Many non-canonical gospels were also written, all later than the four canonical gospels, and like them advocating the particular theological views of their various authors. Important examples include the gospels of Thomas, Peter, Judas, and Mary; infancy gospels such as that of James (the first to introduce the perpetual virginity of Mary); and gospel harmonies such as the Diatessaron.

Etymology
Gospel is the Old English translation of the Hellenistic Greek term , meaning "good news"; this may be seen from analysis of  ( "good" +  "messenger" +  diminutive suffix). The Greek term was Latinized as  in the Vulgate, and translated into Latin as . In Old English, it was translated as  ( "good" +  "news"). The Old English term was retained as  in Middle English Bible translations and hence remains in use also in Modern English.

Canonical gospels: Matthew, Mark, Luke and John

Contents

The four canonical gospels share the same basic outline of the life of Jesus: he begins his public ministry in conjunction with that of John the Baptist, calls disciples, teaches and heals and confronts the Pharisees, dies on the cross, and is raised from the dead. Each has its own distinctive understanding of him and his divine role and scholars recognize that the differences of detail between the gospels are irreconcilable, and any attempt to harmonize them would only disrupt their distinct theological messages. 

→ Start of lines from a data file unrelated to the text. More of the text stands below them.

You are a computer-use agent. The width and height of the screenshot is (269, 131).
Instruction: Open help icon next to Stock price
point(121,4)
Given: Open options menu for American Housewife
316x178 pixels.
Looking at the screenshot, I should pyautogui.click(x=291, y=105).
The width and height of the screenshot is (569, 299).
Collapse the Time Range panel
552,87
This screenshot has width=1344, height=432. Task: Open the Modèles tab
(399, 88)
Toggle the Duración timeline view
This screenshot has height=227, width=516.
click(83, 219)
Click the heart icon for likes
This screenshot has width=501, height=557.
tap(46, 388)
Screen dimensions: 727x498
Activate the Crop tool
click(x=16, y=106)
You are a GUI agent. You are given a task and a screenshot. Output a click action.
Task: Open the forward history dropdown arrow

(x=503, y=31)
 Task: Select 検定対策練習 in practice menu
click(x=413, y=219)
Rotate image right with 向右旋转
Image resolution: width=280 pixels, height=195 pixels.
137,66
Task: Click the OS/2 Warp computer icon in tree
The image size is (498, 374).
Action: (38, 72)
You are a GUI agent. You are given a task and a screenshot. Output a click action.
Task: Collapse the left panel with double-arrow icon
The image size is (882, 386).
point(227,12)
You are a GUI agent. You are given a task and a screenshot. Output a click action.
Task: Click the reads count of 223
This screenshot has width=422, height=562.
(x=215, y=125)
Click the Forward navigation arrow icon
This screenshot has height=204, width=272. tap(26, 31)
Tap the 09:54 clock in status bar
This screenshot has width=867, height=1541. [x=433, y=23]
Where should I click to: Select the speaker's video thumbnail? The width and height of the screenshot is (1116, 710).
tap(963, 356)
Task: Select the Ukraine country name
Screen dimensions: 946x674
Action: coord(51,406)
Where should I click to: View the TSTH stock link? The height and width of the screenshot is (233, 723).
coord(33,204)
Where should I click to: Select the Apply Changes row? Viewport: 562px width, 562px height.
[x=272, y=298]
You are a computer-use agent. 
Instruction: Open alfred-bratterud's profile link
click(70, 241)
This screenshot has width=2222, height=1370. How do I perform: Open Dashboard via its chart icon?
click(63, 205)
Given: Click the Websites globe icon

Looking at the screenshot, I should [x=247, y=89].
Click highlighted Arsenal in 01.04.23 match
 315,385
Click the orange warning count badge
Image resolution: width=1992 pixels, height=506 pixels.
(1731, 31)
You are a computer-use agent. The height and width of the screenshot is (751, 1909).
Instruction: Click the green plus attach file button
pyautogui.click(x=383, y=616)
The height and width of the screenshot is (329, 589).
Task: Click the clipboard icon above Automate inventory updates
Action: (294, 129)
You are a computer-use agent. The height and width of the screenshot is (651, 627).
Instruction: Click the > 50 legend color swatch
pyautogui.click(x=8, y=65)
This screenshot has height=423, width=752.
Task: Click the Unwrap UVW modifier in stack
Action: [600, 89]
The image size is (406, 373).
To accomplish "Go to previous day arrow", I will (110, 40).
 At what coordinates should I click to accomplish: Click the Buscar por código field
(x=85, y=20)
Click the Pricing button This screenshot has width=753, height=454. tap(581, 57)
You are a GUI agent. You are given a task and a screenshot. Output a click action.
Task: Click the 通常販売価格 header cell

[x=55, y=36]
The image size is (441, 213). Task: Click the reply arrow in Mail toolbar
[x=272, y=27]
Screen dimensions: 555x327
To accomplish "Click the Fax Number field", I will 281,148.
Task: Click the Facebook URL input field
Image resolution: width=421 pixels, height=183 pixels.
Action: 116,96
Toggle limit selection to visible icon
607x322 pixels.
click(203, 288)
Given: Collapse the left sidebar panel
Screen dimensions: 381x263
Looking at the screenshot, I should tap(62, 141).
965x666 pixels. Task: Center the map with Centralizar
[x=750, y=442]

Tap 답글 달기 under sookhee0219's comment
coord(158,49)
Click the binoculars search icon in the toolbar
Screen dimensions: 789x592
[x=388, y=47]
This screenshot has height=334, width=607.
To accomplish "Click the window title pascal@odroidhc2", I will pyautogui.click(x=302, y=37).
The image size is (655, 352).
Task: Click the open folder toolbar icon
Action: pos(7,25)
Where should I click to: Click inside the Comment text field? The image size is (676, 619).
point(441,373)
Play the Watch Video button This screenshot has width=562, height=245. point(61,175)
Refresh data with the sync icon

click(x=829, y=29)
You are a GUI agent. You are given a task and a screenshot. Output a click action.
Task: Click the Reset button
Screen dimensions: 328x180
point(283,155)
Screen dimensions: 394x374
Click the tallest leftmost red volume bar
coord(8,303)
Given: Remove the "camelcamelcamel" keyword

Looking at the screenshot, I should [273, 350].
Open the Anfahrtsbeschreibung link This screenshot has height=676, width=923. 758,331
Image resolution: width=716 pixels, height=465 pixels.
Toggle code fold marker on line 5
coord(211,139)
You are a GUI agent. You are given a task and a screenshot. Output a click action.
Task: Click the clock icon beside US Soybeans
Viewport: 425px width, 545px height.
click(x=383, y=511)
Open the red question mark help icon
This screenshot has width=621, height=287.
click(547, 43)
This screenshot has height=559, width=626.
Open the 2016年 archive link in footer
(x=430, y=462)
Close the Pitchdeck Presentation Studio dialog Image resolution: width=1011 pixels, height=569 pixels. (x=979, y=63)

Matthew, Mark and Luke are termed the synoptic gospels because they present very similar accounts of the life of Jesus. Mark begins with the baptism of the adult Jesus and the heavenly declaration that he is the son of God; he gathers followers and begins his ministry, and tells his disciples that he must die in Jerusalem but that he will rise; in Jerusalem he is at first acclaimed but then rejected, betrayed, and crucified, and when the women who have followed him come to his tomb they find it empty. Mark never calls Jesus "God" or claims that he existed prior to his earthly life, apparently believes that he had a normal human parentage and birth, makes no attempt to trace his ancestry back to King David or Adam;  it originally ended at Mark 16:8 and had no post-resurrection appearances, although Mark 16:7, in which the young man discovered in the tomb instructs the women to tell "the disciples and Peter" that Jesus will see them again in Galilee, hints that the author knew of the tradition.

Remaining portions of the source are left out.